The main sorting and assigning of ranks is coded in C macros, with concrete types and comparison functions supplied via macro arguments. This means that while there is less duplication of code features in the source, there is some duplication in the final object code. This is however likely quite fast, and datatype-specific optimisations can be applied wherever possible. I have not benchmarked my concrete expansions against a more generic approach, but common sense suggests concrete is faster.

I considered using R's own sorting routines, e.g., R_orderVector, especially considering it can handle any type of atomic SEXP, but benchmarking presented below demonstrated that it is slower than Quicksort and other methods. Perhaps I could handle character data this way? I would like to open up the API further...

I also considered copy in its entirety the internal R function do_rank within src/main/sort.c that is what we reach when doing the .Internal(rank(...)) call. This ultimately proved to be impossible because of the numerous internal features used that are not part of the R API.

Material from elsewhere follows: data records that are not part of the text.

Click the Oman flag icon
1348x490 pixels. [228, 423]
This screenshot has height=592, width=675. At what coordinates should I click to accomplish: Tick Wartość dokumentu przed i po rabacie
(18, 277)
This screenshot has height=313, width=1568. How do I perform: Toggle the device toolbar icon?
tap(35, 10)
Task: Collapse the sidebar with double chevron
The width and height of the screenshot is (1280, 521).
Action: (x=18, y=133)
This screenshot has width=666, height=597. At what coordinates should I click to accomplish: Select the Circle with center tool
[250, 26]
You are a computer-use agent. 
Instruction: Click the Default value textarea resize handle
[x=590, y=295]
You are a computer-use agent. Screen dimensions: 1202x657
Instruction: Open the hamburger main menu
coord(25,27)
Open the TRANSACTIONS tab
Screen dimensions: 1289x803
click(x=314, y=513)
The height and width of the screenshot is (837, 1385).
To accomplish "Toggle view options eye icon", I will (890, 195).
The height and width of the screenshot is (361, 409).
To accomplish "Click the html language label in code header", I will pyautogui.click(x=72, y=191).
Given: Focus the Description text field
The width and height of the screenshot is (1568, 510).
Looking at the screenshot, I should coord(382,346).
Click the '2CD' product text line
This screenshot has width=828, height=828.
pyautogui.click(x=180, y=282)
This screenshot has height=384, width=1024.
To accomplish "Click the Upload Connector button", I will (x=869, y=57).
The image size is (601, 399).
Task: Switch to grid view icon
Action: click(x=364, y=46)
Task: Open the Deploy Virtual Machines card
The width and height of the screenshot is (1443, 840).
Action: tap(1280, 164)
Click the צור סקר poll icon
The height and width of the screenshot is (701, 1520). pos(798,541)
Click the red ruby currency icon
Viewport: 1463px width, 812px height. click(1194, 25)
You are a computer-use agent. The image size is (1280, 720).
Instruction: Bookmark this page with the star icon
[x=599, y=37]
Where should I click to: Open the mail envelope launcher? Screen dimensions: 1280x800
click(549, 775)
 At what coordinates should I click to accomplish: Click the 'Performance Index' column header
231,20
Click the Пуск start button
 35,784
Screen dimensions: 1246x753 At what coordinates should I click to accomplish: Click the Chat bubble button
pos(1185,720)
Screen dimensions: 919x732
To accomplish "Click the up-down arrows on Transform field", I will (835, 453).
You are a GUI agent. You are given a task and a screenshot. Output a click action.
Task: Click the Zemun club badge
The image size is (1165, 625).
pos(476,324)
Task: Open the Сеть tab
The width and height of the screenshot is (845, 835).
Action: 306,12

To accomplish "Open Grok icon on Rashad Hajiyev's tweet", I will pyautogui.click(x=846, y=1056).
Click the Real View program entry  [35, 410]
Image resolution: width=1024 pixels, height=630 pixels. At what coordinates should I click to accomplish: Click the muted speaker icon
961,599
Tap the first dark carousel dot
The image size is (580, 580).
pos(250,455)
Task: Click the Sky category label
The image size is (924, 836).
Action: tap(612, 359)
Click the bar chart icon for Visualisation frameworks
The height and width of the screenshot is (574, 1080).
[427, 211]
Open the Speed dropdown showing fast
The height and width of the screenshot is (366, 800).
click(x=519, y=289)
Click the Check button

Finally, I considered using C++ and the Rcpp package for this, using an STL sorting routine which is probably quite comparable in performance to what I have implemented. However, my reading indicated that using Rcpp pulls in some heavyweight object code, and I prefer to avoid that.

I still have some performance tweaking to do, but major decisions based on benchmarking are now completed and the main structure is in place. Actually this is no longer true, I am looking at a couple of other sorting options for general sorting, and am looking for a fast stable option for ties.method = "first".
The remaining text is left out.